In ten days, they had a cast, and they began to read through her script. It was then that her real work began. She and Sam discussed which lines were working, which sounded hollow, where the laughs were. Diane was not a good collaborator, but she knew Sam was thinking only of the best for her play, and she made extensive notes on his suggestions, as well as suggestions from the cast. It was difficult for her to see characters that she created and felt belonged to her become absorbed by the actors, and the line between the character and the person portraying the character became blurred.

Michael listened to her, nodding in sympathy as she tried to articulate her frustration. They were sitting in her back yard, and she was pacing her patio, trying to explain. He grabbed her, pulled her into his lap, and kissed her soundly.

“I know exactly how you feel. There were times I’d write a song, spend all this time on, it, agonizing over each note, and the band would hear it, and they’d be, like, ‘that’s the best song you’ve ever written, man’, and I’d be thinking how f*ckin’ great I was, then Seth would say, ‘hey, maybe we should do this’, and Phil would say, ‘let’s change this chord’, and in fifteen minutes, the best thing I ever wrote would be completely different. It sucks. I know how hard it is to turn this over to somebody else. But unless you want to act all the roles yourself, you’ve got to allow for a little, well, freedom of interpretation.”

“I know.
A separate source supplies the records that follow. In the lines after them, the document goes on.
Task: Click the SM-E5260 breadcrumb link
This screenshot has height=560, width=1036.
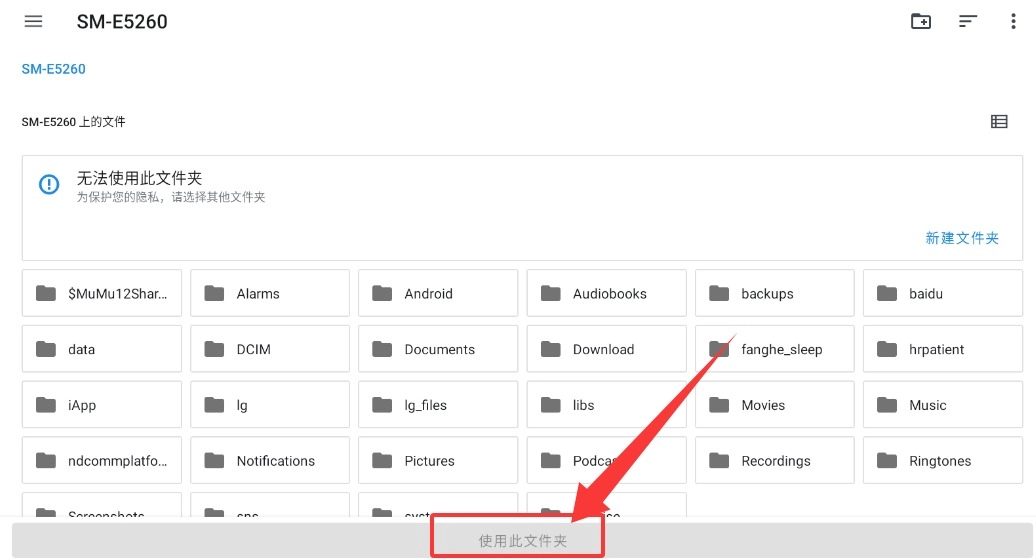Action: (54, 69)
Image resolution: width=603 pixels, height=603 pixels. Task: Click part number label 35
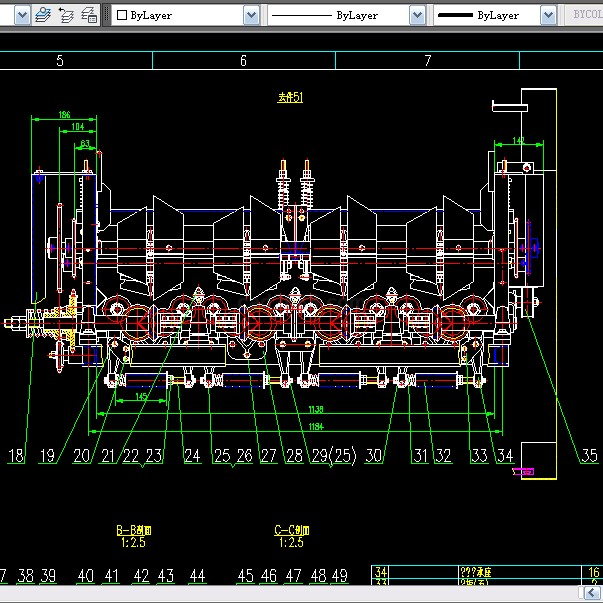tap(589, 456)
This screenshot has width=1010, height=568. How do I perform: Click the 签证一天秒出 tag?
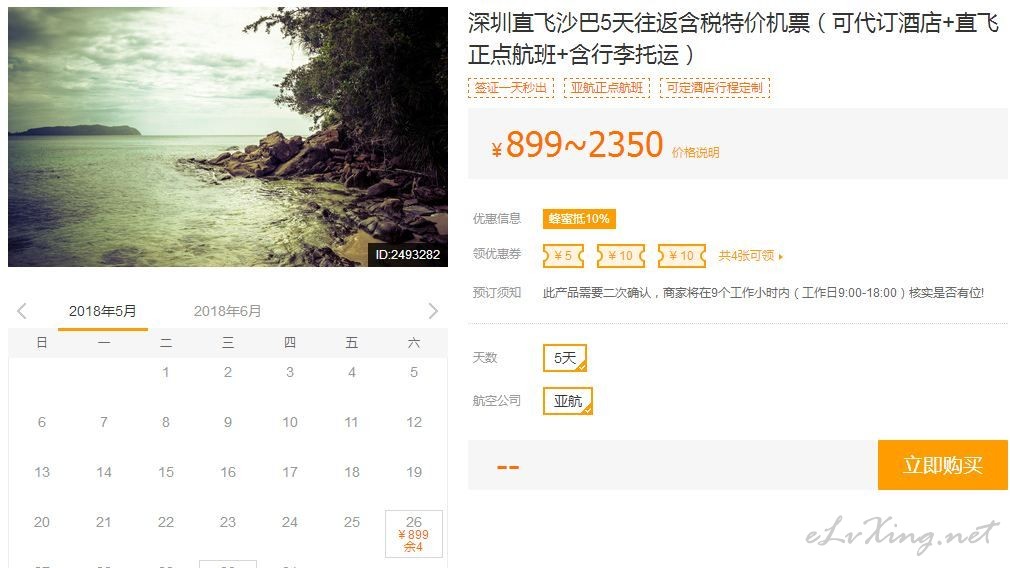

I guess the whole time I was writing, I never thought it would be actually performed, so what’s been in my head for all this time is hard to shake loose.” Diane kissed him right behind the ear, then began taking small bites on his neck

“Your neighbors are watching,” Michael murmured as she slid her hand under his shirt.

“Are they holding up scorecards?” She asked. “I think we deserve at least a 9.2.”

“I think we deserve even more, but we either have to wait ‘till it gets darker, or maybe go inside.” His hands were moving up the inside of her thighs.

She stood up, grabbed his hand, and led him into the house.





“You don’t text.”

“Neither do you.”

“Yes, I do. I text the girls all the time, especially now that they’re down the shore.”

“Who would I text? All the people I need are right here.”

“You don’t Tweet, either.”

Michael laughed. “Seth is in charge of all that. He’s the maven of all Social Media.”

“And you don’t have a Facebook page.”

“My life isn’t that interesting. What would I put on a Facebook page?”

She shrugged. “I don’t know. Isn’t yours the generation that must be in constant contact with everyone and everything?”

“Maybe. I’m an old-fashioned guy at heart. I don’t even like talking on the phone all that much. My cell is five years old. I’m not even sure I can text.”